Plasmodia are host-specific at the organism and cellular levels, although emerging trends of zoonoses indicate progressive changes in such preferences. While P. falciparum (Pf) is able to infect all stages of RBCs (but with a preference to young blood cells), it's benign counterparts, P. vivax (Pv) and P. ovale display a predilection for young reticulocytes. Our laboratory is interested in identifying molecular determinants of host tropism and explore their viability as drug or vaccine targets.

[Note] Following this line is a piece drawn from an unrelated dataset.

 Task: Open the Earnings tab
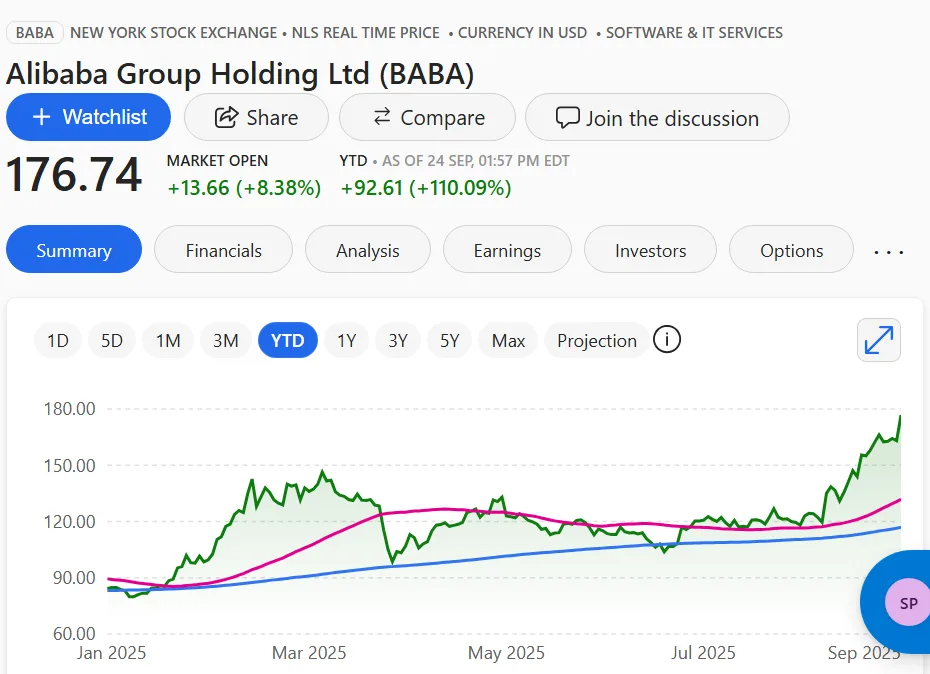[507, 249]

Chemically induced phenotypes serve as reliable indicators of the cellular pathways perturbed by the molecule of interest. P. falciparum and T. gondii, two well studied parasites, offer a good choice to undertake such phenotypic screens, since complementary experimental tools and reagents are available to dissect cellular phenotypes in these organisms. For instance, phenotypic features associated with impaired growth kinetics (i.e., fast vs delayed killing), host cytolysis (the end point of an intracellular replicative cycle), and host invasion (first step to establish a new infectious cycle), are well characterized in both parasites by us and others, and their therapeutic potential has been validated.
Our laboratory studies these processes using a combination of small molecule screening, activity-based protein profiling and quantitative mass spectrometry to unravel novel small molecule inhibitors acting via hitherto un-explored mechanisms and their cellular targets for translational interventions against protozoan parasites and pathogenic viruses.